Task statement: Each entry needs to be reproduced verbatim.

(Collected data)
-- Opening Marker --

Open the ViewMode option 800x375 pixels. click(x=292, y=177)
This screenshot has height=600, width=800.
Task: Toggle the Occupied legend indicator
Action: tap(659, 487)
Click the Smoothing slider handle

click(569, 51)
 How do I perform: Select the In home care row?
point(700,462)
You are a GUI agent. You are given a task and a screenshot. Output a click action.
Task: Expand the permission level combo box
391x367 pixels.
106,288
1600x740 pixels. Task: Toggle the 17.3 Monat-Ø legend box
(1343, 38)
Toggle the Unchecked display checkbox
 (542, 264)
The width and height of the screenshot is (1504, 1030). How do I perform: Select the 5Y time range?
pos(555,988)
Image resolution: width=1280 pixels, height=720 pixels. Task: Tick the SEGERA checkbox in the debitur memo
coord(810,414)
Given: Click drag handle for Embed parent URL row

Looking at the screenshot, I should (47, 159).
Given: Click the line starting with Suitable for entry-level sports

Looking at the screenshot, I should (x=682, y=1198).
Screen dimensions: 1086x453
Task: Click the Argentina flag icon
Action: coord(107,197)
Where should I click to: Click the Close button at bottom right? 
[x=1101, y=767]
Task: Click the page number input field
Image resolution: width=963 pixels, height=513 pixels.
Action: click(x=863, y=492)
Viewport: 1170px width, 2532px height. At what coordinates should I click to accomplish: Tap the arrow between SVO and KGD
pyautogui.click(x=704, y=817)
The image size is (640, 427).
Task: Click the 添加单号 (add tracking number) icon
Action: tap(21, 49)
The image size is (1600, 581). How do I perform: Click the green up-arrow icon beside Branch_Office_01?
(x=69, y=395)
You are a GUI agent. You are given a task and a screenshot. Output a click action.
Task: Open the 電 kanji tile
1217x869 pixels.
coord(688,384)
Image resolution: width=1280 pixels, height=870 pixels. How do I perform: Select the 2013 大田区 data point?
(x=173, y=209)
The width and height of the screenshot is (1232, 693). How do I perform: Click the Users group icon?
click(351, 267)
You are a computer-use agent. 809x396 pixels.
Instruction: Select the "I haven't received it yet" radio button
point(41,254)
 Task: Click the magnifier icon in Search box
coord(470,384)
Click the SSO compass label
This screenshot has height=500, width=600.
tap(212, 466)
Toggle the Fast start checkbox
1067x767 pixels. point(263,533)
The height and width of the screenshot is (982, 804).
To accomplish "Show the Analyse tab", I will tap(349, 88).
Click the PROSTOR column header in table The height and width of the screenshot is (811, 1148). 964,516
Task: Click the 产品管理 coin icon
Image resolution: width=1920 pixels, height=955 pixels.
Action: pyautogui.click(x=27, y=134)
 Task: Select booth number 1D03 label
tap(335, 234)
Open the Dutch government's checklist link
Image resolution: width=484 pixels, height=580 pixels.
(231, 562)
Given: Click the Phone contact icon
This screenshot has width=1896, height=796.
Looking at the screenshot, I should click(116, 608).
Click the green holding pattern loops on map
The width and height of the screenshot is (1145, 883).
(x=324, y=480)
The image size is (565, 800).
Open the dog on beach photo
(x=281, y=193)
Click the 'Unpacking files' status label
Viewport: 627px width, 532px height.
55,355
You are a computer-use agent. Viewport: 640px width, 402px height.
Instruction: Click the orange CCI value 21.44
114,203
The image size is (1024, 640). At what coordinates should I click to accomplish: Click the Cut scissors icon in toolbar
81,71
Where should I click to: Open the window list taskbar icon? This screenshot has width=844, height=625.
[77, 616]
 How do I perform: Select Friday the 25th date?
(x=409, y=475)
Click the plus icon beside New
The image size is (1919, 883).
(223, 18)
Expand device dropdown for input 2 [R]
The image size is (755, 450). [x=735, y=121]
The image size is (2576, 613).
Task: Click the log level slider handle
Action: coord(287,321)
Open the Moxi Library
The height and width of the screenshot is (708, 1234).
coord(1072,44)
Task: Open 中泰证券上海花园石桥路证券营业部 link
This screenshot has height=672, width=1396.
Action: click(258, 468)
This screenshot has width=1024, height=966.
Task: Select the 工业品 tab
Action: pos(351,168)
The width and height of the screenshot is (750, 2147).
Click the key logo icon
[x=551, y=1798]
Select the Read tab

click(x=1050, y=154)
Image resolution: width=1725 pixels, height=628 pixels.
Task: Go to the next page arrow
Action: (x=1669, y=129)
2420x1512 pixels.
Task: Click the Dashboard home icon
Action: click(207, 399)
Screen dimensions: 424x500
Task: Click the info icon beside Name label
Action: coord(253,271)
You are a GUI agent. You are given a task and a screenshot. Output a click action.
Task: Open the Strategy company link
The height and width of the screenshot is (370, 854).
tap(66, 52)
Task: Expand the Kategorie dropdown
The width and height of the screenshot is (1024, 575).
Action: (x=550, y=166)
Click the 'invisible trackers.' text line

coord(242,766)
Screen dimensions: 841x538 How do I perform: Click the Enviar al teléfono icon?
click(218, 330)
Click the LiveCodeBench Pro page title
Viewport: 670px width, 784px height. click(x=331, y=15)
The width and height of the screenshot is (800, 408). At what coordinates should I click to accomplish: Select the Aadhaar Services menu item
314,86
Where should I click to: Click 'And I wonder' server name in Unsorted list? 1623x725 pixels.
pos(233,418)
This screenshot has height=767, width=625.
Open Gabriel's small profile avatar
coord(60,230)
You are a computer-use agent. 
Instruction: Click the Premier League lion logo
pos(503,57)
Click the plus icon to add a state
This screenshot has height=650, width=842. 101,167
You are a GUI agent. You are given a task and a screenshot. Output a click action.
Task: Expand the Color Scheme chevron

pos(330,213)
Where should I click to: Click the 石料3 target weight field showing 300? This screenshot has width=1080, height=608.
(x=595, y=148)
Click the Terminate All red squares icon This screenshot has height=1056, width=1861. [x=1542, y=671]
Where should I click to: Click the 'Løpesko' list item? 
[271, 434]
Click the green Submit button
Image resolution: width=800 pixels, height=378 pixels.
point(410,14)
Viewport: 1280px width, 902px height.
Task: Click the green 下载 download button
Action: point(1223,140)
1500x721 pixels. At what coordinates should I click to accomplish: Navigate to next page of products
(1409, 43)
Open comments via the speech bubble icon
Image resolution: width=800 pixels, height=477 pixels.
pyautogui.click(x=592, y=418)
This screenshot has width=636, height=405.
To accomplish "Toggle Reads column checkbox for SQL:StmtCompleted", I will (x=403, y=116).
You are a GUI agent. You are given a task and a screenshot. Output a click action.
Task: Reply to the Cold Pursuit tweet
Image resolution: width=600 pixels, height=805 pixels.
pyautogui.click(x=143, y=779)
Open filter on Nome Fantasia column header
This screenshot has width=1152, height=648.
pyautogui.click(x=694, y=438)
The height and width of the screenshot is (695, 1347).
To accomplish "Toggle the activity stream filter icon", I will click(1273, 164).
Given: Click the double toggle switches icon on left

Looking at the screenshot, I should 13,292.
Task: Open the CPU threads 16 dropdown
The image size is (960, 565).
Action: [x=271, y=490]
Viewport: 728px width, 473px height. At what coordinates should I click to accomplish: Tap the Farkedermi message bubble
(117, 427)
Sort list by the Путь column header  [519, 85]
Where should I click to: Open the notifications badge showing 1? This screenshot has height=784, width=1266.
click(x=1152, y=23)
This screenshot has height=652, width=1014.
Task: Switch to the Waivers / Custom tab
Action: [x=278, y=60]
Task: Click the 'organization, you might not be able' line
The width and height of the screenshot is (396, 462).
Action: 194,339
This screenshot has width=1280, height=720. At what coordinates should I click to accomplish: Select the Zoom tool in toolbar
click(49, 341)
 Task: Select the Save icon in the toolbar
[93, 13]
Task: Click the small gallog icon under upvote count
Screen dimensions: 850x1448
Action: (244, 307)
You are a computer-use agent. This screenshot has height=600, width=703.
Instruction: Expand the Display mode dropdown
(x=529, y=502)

-- Closing Marker --

Result of this exercise:
Open the ViewMode option 800x375 pixels. click(x=292, y=177)
This screenshot has height=600, width=800.
Task: Toggle the Occupied legend indicator
Action: tap(659, 487)
Click the Smoothing slider handle

click(569, 51)
 How do I perform: Select the In home care row?
point(700,462)
You are a GUI agent. You are given a task and a screenshot. Output a click action.
Task: Expand the permission level combo box
391x367 pixels.
106,288
1600x740 pixels. Task: Toggle the 17.3 Monat-Ø legend box
(1343, 38)
Toggle the Unchecked display checkbox
 (542, 264)
The width and height of the screenshot is (1504, 1030). How do I perform: Select the 5Y time range?
pos(555,988)
Image resolution: width=1280 pixels, height=720 pixels. Task: Tick the SEGERA checkbox in the debitur memo
coord(810,414)
Given: Click drag handle for Embed parent URL row

Looking at the screenshot, I should (47, 159).
Given: Click the line starting with Suitable for entry-level sports

Looking at the screenshot, I should (x=682, y=1198).
Screen dimensions: 1086x453
Task: Click the Argentina flag icon
Action: coord(107,197)
Where should I click to: Click the Close button at bottom right? 
[x=1101, y=767]
Task: Click the page number input field
Image resolution: width=963 pixels, height=513 pixels.
Action: click(x=863, y=492)
Viewport: 1170px width, 2532px height. At what coordinates should I click to accomplish: Tap the arrow between SVO and KGD
pyautogui.click(x=704, y=817)
The image size is (640, 427).
Task: Click the 添加单号 (add tracking number) icon
Action: tap(21, 49)
The image size is (1600, 581). How do I perform: Click the green up-arrow icon beside Branch_Office_01?
(x=69, y=395)
You are a GUI agent. You are given a task and a screenshot. Output a click action.
Task: Open the 電 kanji tile
1217x869 pixels.
coord(688,384)
Image resolution: width=1280 pixels, height=870 pixels. How do I perform: Select the 2013 大田区 data point?
(x=173, y=209)
The width and height of the screenshot is (1232, 693). How do I perform: Click the Users group icon?
click(351, 267)
You are a computer-use agent. 809x396 pixels.
Instruction: Select the "I haven't received it yet" radio button
point(41,254)
 Task: Click the magnifier icon in Search box
coord(470,384)
Click the SSO compass label
This screenshot has height=500, width=600.
tap(212, 466)
Toggle the Fast start checkbox
1067x767 pixels. point(263,533)
The height and width of the screenshot is (982, 804).
To accomplish "Show the Analyse tab", I will tap(349, 88).
Click the PROSTOR column header in table The height and width of the screenshot is (811, 1148). 964,516
Task: Click the 产品管理 coin icon
Image resolution: width=1920 pixels, height=955 pixels.
Action: pyautogui.click(x=27, y=134)
 Task: Select booth number 1D03 label
tap(335, 234)
Open the Dutch government's checklist link
Image resolution: width=484 pixels, height=580 pixels.
(231, 562)
Given: Click the Phone contact icon
This screenshot has width=1896, height=796.
Looking at the screenshot, I should click(116, 608).
Click the green holding pattern loops on map
The width and height of the screenshot is (1145, 883).
(x=324, y=480)
The image size is (565, 800).
Open the dog on beach photo
(x=281, y=193)
Click the 'Unpacking files' status label
Viewport: 627px width, 532px height.
55,355
You are a computer-use agent. Viewport: 640px width, 402px height.
Instruction: Click the orange CCI value 21.44
114,203
The image size is (1024, 640). At what coordinates should I click to accomplish: Click the Cut scissors icon in toolbar
81,71
Where should I click to: Open the window list taskbar icon? This screenshot has width=844, height=625.
[77, 616]
 How do I perform: Select Friday the 25th date?
(x=409, y=475)
Click the plus icon beside New
The image size is (1919, 883).
(223, 18)
Expand device dropdown for input 2 [R]
The image size is (755, 450). [x=735, y=121]
The image size is (2576, 613).
Task: Click the log level slider handle
Action: coord(287,321)
Open the Moxi Library
The height and width of the screenshot is (708, 1234).
coord(1072,44)
Task: Open 中泰证券上海花园石桥路证券营业部 link
This screenshot has height=672, width=1396.
Action: click(258, 468)
This screenshot has width=1024, height=966.
Task: Select the 工业品 tab
Action: pos(351,168)
The width and height of the screenshot is (750, 2147).
Click the key logo icon
[x=551, y=1798]
Select the Read tab

click(x=1050, y=154)
Image resolution: width=1725 pixels, height=628 pixels.
Task: Go to the next page arrow
Action: (x=1669, y=129)
2420x1512 pixels.
Task: Click the Dashboard home icon
Action: click(207, 399)
Screen dimensions: 424x500
Task: Click the info icon beside Name label
Action: coord(253,271)
You are a GUI agent. You are given a task and a screenshot. Output a click action.
Task: Open the Strategy company link
The height and width of the screenshot is (370, 854).
tap(66, 52)
Task: Expand the Kategorie dropdown
The width and height of the screenshot is (1024, 575).
Action: (x=550, y=166)
Click the 'invisible trackers.' text line

coord(242,766)
Screen dimensions: 841x538 How do I perform: Click the Enviar al teléfono icon?
click(218, 330)
Click the LiveCodeBench Pro page title
Viewport: 670px width, 784px height. click(x=331, y=15)
The width and height of the screenshot is (800, 408). At what coordinates should I click to accomplish: Select the Aadhaar Services menu item
314,86
Where should I click to: Click 'And I wonder' server name in Unsorted list? 1623x725 pixels.
pos(233,418)
This screenshot has height=767, width=625.
Open Gabriel's small profile avatar
coord(60,230)
You are a computer-use agent. 
Instruction: Click the Premier League lion logo
pos(503,57)
Click the plus icon to add a state
This screenshot has height=650, width=842. 101,167
You are a GUI agent. You are given a task and a screenshot. Output a click action.
Task: Expand the Color Scheme chevron

pos(330,213)
Where should I click to: Click the 石料3 target weight field showing 300? This screenshot has width=1080, height=608.
(x=595, y=148)
Click the Terminate All red squares icon This screenshot has height=1056, width=1861. [x=1542, y=671]
Where should I click to: Click the 'Løpesko' list item? 
[271, 434]
Click the green Submit button
Image resolution: width=800 pixels, height=378 pixels.
point(410,14)
Viewport: 1280px width, 902px height.
Task: Click the green 下载 download button
Action: point(1223,140)
1500x721 pixels. At what coordinates should I click to accomplish: Navigate to next page of products
(1409, 43)
Open comments via the speech bubble icon
Image resolution: width=800 pixels, height=477 pixels.
pyautogui.click(x=592, y=418)
This screenshot has width=636, height=405.
To accomplish "Toggle Reads column checkbox for SQL:StmtCompleted", I will (x=403, y=116).
You are a GUI agent. You are given a task and a screenshot. Output a click action.
Task: Reply to the Cold Pursuit tweet
Image resolution: width=600 pixels, height=805 pixels.
pyautogui.click(x=143, y=779)
Open filter on Nome Fantasia column header
This screenshot has width=1152, height=648.
pyautogui.click(x=694, y=438)
The height and width of the screenshot is (695, 1347).
To accomplish "Toggle the activity stream filter icon", I will click(1273, 164).
Given: Click the double toggle switches icon on left

Looking at the screenshot, I should 13,292.
Task: Open the CPU threads 16 dropdown
The image size is (960, 565).
Action: [x=271, y=490]
Viewport: 728px width, 473px height. At what coordinates should I click to accomplish: Tap the Farkedermi message bubble
(117, 427)
Sort list by the Путь column header  [519, 85]
Where should I click to: Open the notifications badge showing 1? This screenshot has height=784, width=1266.
click(x=1152, y=23)
This screenshot has height=652, width=1014.
Task: Switch to the Waivers / Custom tab
Action: [x=278, y=60]
Task: Click the 'organization, you might not be able' line
The width and height of the screenshot is (396, 462).
Action: 194,339
This screenshot has width=1280, height=720. At what coordinates should I click to accomplish: Select the Zoom tool in toolbar
click(49, 341)
 Task: Select the Save icon in the toolbar
[93, 13]
Task: Click the small gallog icon under upvote count
Screen dimensions: 850x1448
Action: (244, 307)
You are a computer-use agent. This screenshot has height=600, width=703.
Instruction: Expand the Display mode dropdown
(x=529, y=502)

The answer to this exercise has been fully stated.